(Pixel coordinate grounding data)
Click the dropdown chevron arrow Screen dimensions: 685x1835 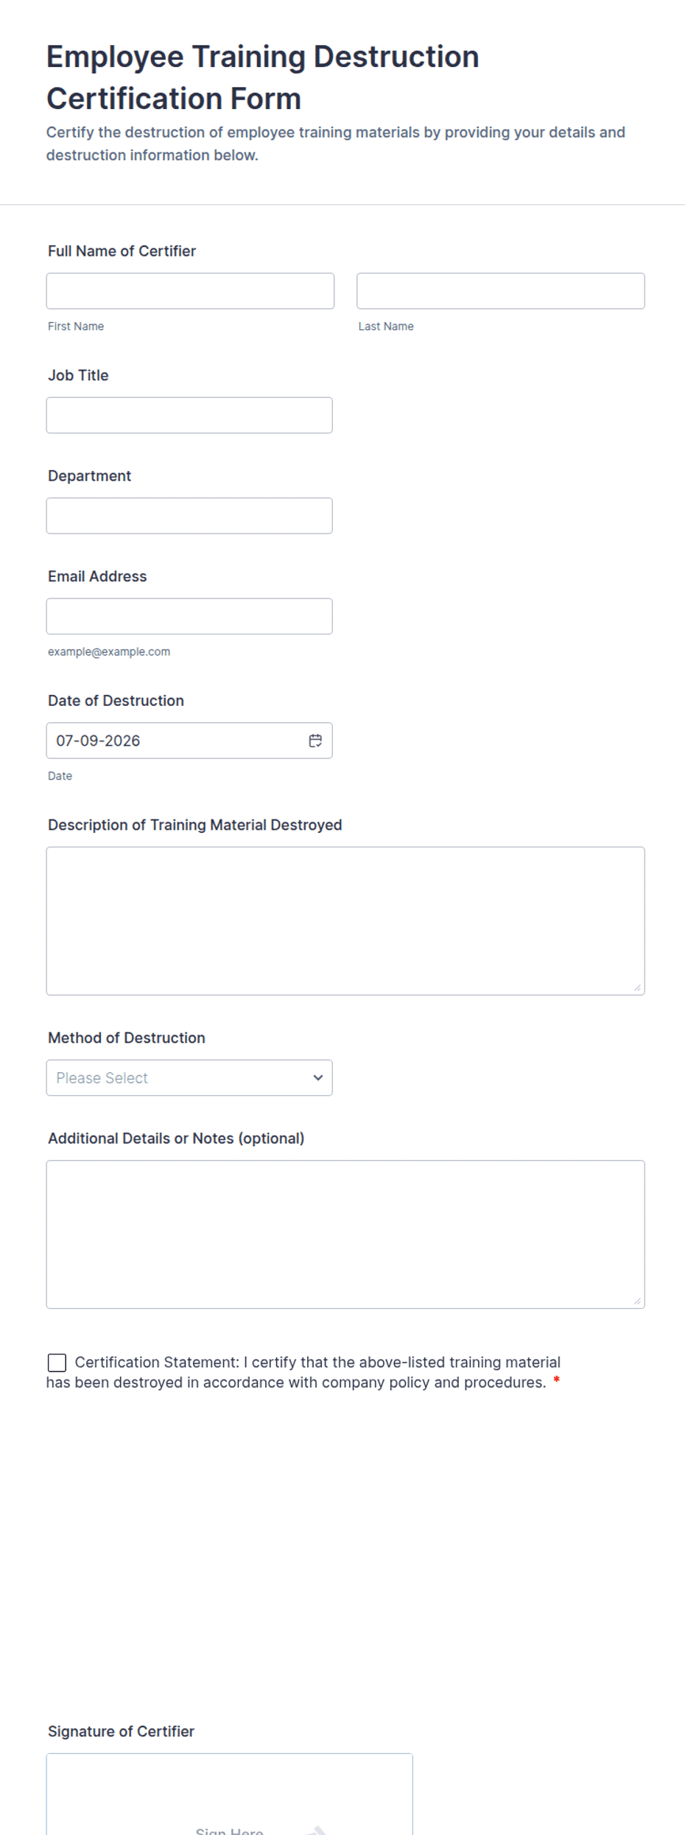point(318,1077)
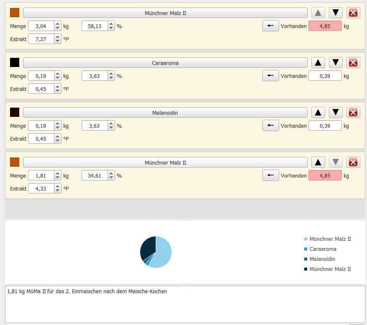The width and height of the screenshot is (367, 325).
Task: Delete the Caraaroma malt entry
Action: tap(353, 62)
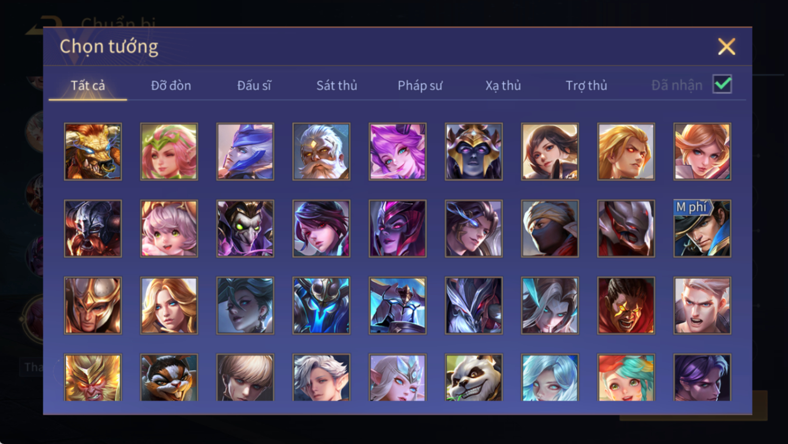Filter heroes by Xạ thủ

tap(503, 85)
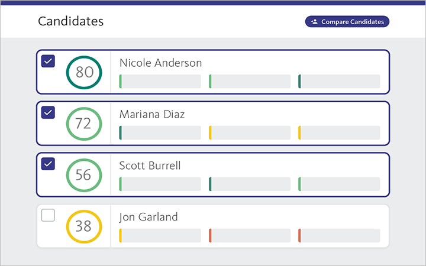Click the score circle showing 80
Screen dimensions: 426x266
84,72
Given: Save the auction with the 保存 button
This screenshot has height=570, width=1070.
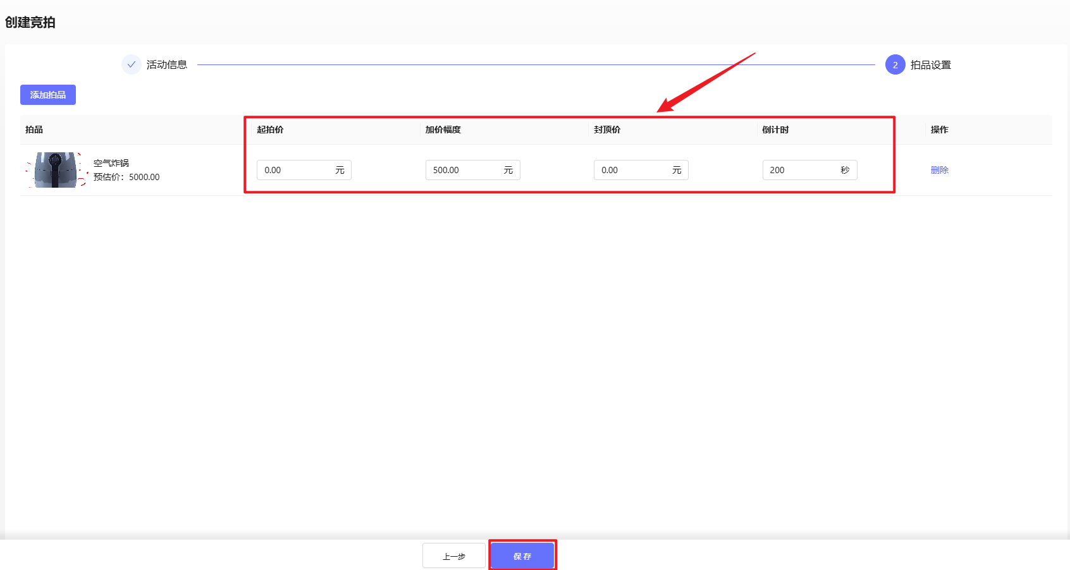Looking at the screenshot, I should click(522, 556).
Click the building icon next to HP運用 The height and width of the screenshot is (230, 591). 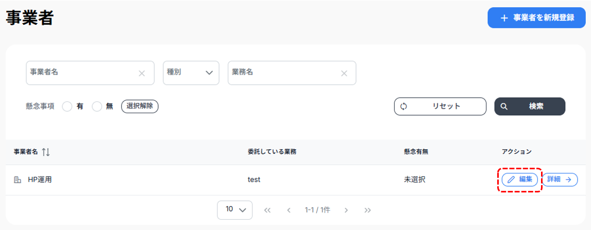(x=18, y=180)
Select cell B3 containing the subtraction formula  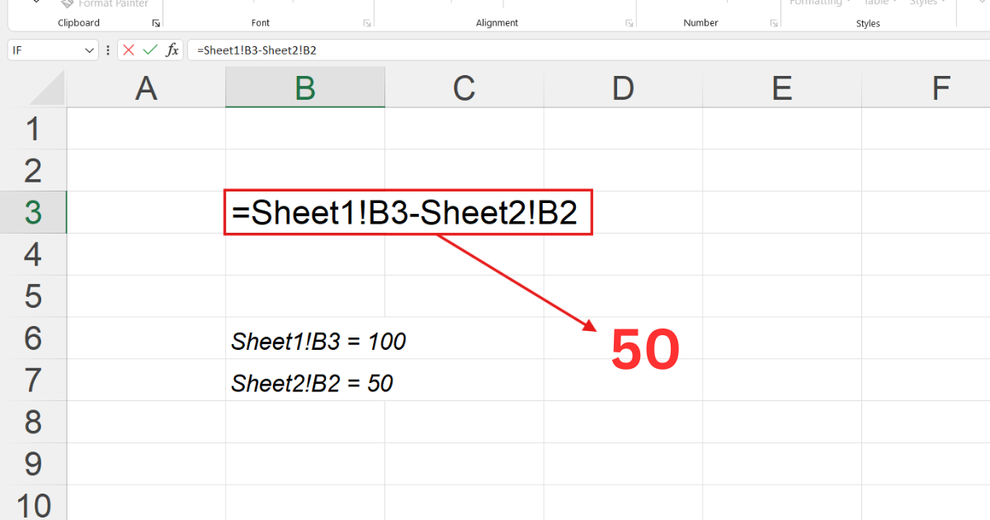click(x=304, y=212)
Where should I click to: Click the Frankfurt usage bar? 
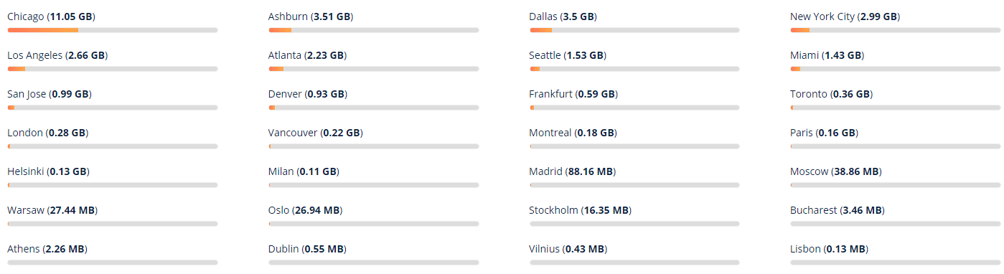coord(634,108)
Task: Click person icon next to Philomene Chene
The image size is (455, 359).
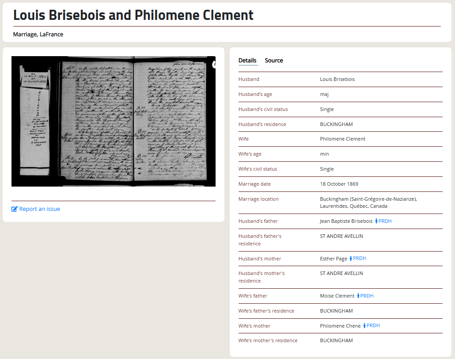Action: (x=364, y=326)
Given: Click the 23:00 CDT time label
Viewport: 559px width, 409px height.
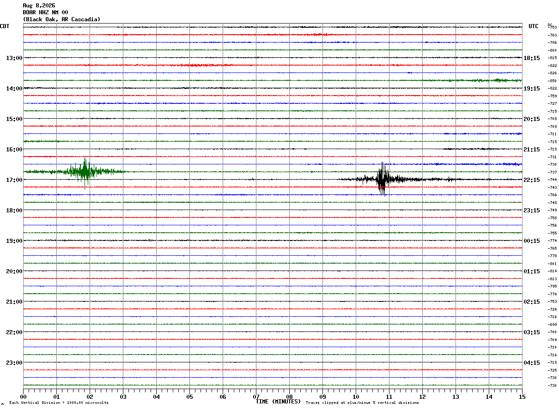Looking at the screenshot, I should coord(14,363).
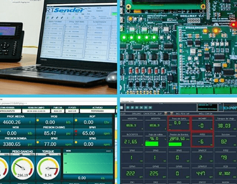Click the red alarm indicator beside SPM1

click(x=76, y=131)
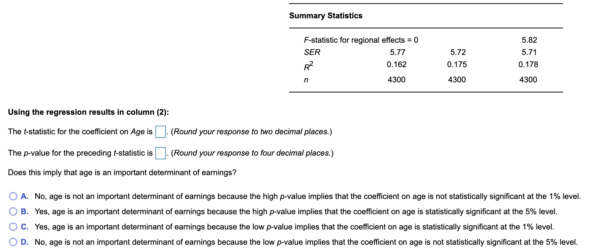Click the F-statistic value 5.82
Image resolution: width=607 pixels, height=249 pixels.
point(529,40)
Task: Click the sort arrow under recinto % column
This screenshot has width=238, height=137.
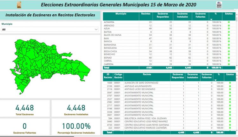Action: [215, 80]
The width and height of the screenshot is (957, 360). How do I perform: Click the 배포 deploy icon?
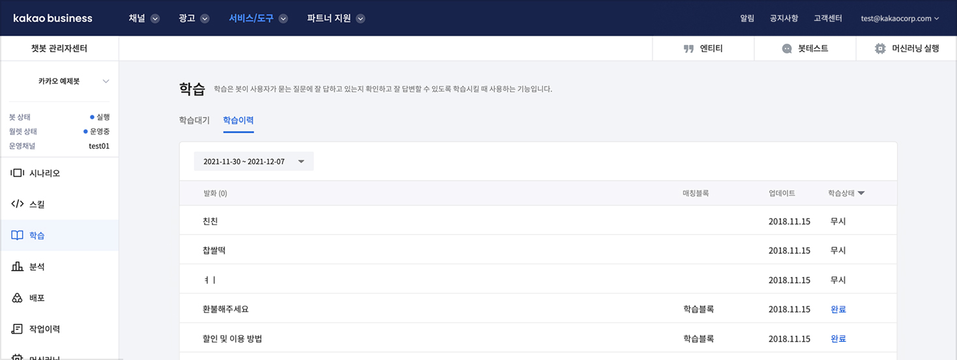pyautogui.click(x=17, y=298)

> [Requirement] Repeat only the stretch of data above that runs from the line with "Task: Click person" to the line with "Given: Click the 23:00 CDT time label". Keep both end lines; exclude pictures.

> [Reply to the exercise]
Task: Click person icon next to Philomene Chene
The image size is (455, 359).
Action: (x=364, y=326)
Given: Click the 23:00 CDT time label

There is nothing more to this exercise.